Każdą z nas na przestrzeni roku, miesięcy dopada gorszy dzień, gorszy okres. Jesień ma to do siebie, że masowo tracimy chęci do działania – ja tez.
To ten czas, kiedy dostaję najwięcej wiadomości z prośbą o motywację. O pozytywnego kopniaka…
No tak! Wtedy często wywracam kieszenie na lewa strone i znajduje ostatni grosik motywacji. Hmm… Komu dam? Tobie? Czy powinnam zostawić sobie? Oddaje i zostaje z dziurą budżetowa.
Ja też w tym okresie szybciej czuję sie wypompowana... ALE TO NORMA! Jest tak przecież co roku. Wtedy na złość złym nastrojom robię trening. Daję słowo, u mnie wygrywa z każdym rozmemłanym i gnuśnym klimatem.
Czasem musze sie zaciągnąć za włosy ale robię TO! Chociaż w tym samym momencie mam ochote wskoczyć pod koc i nie wychodzić aż wyjdzie słońce a temperatura wzrośnie do przynajmniej 20 stopni.
ALE !
Po pierwsze z racji zawodu NIE MOGĘ! Jestem trenerką a nie np. fitness model. Nie startuję w zawodach. Pracuję codziennie, nie od sezonu do sezonu.

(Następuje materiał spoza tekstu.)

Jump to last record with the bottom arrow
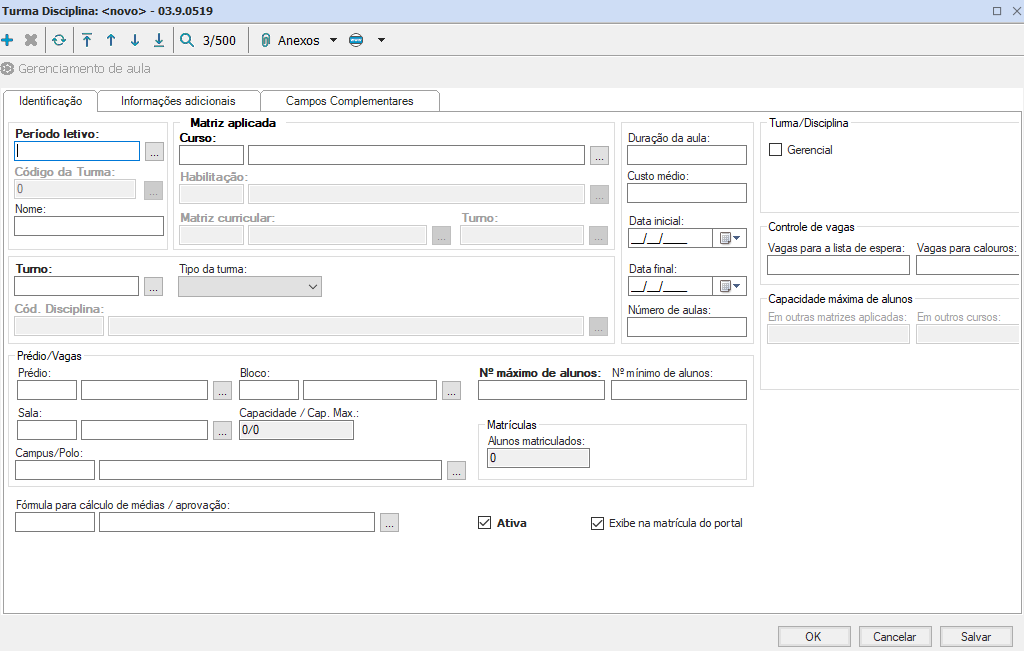This screenshot has width=1024, height=651. (159, 41)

Po drugie: jestem tu z Wami na co dzień i czasem muszę robic piruety na rzęsach, żeby Was zmotywować. No cóż... jakiś przykład trzeba dawać, jesli chce sie porwać za sobą kilka osób na trening.
Po trzecie: na marszczenie czoła i burczenie pod nosem pozwalam sobie MAX 5 min. dziennie. Zaraz potem zdzielam sobie piątkę z otwartej dłoni w czoło i mysle sobie "rozejrzyj sie wokoło! Jest milion powodów do radości! Marudzisz? Nie chce Ci się? To się zmuś! Już za 30 minut nieposiadasz sie ze szczęścia" - idę wtedy na trening!
Babeczki! Nie ma co biadolić!
Temperaturę trzeba podnieść fikaniem. A potreningowe hormony szczęścia siedzą zamknięte w mózgu za wielkimi drzwiami i tylko czekają aż z nich skorzystasz. Formę trzymamy cały rok a nie od sezonu do sezonu.